Frontend extract3dsRedirectUrl() reads:
  url    = response.redirectUrl     ← from here
  status = response.data.status     ← "pending", now in the accepted set
  → returns URL → redirect

What does not work (and why)

These approaches look like they should work but don't. They are the most common causes of "the subscription is stuck in pending":

Attempted approach	Outcome
`POST /transactions` with the subscription's `invoiceId`	The API accepts the request (201) but the `invoiceId` is ignored — the invoice stays unpaid and the subscription stays in `pending`.
`GET /customer-invoices/{id}` followed by `POST /transactions`	A transaction is created but is not linked to the subscription's invoice. The subscription stays in `pending`.
`POST /customer-invoices/{id}/pay`	Returns 404 — this endpoint does not exist.
Waiting for PaymentsAI to auto-charge the new instrument	Never happens. PaymentsAI does not auto-charge `inactive` instruments.
Checking only `status === 'waiting'` on the frontend	Misses subscriptions in `pending`. The redirect is skipped.

The supported path is the one above.

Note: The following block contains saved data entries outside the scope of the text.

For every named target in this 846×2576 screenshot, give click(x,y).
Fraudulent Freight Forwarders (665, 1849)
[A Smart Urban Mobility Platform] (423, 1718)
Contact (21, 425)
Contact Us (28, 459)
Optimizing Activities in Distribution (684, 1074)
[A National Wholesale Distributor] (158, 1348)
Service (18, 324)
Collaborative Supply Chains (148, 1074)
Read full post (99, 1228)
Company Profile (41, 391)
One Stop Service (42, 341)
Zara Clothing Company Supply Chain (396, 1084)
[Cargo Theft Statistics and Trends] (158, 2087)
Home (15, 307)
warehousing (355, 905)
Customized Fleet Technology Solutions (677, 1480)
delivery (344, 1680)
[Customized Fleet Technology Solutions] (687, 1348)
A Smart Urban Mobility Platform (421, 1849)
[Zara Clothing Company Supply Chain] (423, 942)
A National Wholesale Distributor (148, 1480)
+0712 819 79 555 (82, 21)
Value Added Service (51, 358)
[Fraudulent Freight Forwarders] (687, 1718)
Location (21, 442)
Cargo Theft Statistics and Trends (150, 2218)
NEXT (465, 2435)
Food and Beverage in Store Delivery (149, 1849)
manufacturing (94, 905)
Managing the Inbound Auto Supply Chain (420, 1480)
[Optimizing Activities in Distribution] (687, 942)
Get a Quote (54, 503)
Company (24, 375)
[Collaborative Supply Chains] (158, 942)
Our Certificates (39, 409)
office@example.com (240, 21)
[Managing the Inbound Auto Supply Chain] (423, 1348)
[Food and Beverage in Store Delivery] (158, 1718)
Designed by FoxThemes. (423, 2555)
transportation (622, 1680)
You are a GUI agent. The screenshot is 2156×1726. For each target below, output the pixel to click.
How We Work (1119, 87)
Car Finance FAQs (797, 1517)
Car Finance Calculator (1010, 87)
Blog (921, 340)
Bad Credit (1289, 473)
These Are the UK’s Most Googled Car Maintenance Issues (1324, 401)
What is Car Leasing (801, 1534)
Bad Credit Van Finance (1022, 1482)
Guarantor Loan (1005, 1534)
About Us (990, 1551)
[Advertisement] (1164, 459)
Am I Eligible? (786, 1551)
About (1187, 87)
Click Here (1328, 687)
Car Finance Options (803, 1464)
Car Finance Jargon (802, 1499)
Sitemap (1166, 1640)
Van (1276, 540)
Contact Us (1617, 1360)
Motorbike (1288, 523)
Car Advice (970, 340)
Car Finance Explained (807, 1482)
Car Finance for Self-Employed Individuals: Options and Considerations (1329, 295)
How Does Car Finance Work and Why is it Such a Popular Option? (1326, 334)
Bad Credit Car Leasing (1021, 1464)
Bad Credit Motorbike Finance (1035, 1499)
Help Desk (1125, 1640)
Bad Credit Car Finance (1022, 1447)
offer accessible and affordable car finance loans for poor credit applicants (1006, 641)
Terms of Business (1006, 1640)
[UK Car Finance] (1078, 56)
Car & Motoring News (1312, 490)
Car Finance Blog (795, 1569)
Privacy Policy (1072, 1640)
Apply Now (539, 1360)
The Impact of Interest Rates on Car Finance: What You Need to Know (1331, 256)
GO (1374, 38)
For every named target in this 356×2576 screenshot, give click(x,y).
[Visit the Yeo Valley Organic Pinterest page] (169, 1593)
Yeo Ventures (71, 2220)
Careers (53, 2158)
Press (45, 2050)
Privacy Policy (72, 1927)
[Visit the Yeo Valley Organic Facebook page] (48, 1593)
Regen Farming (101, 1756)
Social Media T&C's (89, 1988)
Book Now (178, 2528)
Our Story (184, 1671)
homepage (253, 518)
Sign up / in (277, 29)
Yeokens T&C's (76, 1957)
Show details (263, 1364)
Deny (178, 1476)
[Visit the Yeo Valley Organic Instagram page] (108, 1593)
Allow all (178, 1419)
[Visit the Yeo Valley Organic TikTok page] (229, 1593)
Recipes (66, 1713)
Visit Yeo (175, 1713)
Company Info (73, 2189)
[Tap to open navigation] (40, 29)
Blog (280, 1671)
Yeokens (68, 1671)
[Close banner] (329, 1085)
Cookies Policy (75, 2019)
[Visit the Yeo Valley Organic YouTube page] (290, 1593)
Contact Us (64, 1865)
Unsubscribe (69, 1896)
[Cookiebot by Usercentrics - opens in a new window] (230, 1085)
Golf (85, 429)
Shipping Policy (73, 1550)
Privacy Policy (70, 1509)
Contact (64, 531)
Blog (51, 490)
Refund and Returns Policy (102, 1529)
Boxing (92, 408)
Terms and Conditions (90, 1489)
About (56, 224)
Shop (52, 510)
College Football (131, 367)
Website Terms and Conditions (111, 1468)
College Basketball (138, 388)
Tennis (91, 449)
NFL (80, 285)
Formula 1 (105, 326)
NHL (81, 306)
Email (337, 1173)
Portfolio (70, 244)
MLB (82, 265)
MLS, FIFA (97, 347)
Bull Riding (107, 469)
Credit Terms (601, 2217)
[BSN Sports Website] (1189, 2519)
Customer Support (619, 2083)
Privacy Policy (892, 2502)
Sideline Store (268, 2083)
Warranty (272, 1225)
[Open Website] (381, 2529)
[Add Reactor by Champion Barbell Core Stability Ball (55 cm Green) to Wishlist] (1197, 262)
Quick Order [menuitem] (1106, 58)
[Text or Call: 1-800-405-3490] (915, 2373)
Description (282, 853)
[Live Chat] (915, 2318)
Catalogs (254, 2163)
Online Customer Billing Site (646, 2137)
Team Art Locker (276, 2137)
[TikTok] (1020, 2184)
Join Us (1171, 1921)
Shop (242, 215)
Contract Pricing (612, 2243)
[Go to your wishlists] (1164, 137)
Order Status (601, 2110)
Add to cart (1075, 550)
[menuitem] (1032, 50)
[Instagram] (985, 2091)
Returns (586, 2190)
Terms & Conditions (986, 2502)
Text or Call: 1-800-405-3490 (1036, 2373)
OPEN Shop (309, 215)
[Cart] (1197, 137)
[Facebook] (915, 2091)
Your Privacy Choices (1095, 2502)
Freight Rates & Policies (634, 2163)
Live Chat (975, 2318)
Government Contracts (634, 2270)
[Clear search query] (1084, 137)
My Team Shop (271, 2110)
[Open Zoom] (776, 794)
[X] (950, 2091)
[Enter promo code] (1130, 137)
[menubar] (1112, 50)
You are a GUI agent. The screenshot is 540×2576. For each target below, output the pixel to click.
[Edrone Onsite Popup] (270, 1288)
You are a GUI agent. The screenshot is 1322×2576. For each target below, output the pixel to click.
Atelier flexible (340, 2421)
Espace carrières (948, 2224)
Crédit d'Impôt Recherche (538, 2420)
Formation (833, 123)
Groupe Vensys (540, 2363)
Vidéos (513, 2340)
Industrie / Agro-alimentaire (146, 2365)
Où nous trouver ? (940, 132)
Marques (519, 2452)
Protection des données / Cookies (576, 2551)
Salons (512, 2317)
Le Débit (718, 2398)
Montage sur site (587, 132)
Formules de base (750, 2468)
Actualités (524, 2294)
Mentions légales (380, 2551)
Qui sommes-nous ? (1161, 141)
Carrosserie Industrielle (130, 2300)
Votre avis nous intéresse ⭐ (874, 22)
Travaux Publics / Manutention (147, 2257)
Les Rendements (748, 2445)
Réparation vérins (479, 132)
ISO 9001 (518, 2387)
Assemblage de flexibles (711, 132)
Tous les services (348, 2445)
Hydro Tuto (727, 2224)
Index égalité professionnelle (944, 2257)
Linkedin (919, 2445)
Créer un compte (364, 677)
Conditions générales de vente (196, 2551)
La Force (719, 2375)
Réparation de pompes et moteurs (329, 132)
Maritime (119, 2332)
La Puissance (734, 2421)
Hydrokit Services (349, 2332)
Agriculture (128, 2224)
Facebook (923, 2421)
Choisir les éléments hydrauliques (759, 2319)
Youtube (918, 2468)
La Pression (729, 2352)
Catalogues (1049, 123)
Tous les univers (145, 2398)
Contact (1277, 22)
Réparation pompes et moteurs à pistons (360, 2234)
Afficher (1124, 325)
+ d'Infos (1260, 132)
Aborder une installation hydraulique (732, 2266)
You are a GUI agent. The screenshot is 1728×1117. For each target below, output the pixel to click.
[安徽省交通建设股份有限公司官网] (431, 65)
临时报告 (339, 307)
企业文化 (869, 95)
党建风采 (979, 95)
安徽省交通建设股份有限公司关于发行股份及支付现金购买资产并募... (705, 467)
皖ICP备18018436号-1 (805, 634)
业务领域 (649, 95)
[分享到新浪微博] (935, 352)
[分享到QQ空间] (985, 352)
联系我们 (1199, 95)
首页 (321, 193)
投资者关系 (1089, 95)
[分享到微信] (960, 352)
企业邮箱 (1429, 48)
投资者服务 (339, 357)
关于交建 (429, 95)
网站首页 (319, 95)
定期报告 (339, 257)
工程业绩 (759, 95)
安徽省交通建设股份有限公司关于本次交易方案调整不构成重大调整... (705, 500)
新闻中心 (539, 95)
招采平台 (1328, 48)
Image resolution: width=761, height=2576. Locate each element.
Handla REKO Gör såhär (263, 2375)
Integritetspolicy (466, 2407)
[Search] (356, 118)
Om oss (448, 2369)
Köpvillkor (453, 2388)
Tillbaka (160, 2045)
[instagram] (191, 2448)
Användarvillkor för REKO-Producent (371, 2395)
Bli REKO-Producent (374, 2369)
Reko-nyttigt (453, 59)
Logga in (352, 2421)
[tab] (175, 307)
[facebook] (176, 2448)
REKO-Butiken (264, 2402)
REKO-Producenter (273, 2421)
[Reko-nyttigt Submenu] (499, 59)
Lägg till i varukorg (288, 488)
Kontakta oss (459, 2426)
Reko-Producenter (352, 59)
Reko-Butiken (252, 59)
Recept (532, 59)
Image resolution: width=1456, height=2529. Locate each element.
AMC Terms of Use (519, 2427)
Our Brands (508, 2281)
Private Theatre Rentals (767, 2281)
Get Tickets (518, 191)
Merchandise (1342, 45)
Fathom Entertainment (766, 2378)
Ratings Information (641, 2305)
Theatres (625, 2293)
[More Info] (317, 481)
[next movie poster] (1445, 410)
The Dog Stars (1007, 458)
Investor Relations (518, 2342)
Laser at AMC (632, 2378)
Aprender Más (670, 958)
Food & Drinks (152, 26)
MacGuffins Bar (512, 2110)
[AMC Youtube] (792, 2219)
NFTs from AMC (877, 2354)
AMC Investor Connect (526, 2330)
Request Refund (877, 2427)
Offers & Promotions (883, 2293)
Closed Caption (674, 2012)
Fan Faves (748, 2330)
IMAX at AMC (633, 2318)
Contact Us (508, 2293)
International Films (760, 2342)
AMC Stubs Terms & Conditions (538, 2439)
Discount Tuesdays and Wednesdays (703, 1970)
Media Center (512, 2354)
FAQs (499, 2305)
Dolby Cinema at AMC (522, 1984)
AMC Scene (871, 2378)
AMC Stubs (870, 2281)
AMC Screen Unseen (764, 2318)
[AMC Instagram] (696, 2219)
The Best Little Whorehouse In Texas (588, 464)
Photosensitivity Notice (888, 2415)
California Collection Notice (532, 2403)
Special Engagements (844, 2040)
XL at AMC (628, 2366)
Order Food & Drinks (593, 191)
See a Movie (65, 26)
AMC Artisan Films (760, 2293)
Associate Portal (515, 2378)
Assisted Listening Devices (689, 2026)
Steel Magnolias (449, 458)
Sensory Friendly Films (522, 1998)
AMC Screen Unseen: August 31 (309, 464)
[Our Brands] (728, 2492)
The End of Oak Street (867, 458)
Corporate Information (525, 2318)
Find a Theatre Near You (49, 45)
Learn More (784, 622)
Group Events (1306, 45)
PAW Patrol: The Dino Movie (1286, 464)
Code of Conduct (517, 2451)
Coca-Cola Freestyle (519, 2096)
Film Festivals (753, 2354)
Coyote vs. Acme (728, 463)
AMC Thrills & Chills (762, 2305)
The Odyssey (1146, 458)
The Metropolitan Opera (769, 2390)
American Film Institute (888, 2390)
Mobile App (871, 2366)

See Subscription troubleshooting for the full list.

Subscription on an already-active instrument

If the customer is paying with an instrument that is already active (a previously used card), the create response returns status: "active" directly — no recentInvoicePaymentFormUrl, no redirect. Renewals auto-charge on schedule without any further customer interaction. The same code path as Step 3 above handles this correctly because the if (invoicePaymentUrl && status === 'pending') check simply falls through.

Create a one-time order

A one-time order uses a different endpoint and a plan without a recurringInterval:

curl -i -X POST \
  'https://staging-api.payments.ai/v1/public-api/organizations/:organizationId/subscriptions/one-time-orders' \
  -H 'Content-Type: application/json' \
  -H 'Authorization: ApiKey <keyValue>' \
  -d '{
    "customerId": "cus_xxx",
    "items":      [{ "plan": { "id": "plan_one_time" } }]
  }'

If the payment instrument is new (inactive), the response carries the same recentInvoicePaymentFormUrl pattern as a subscription — the customer completes the payment on the hosted form. See One-time order.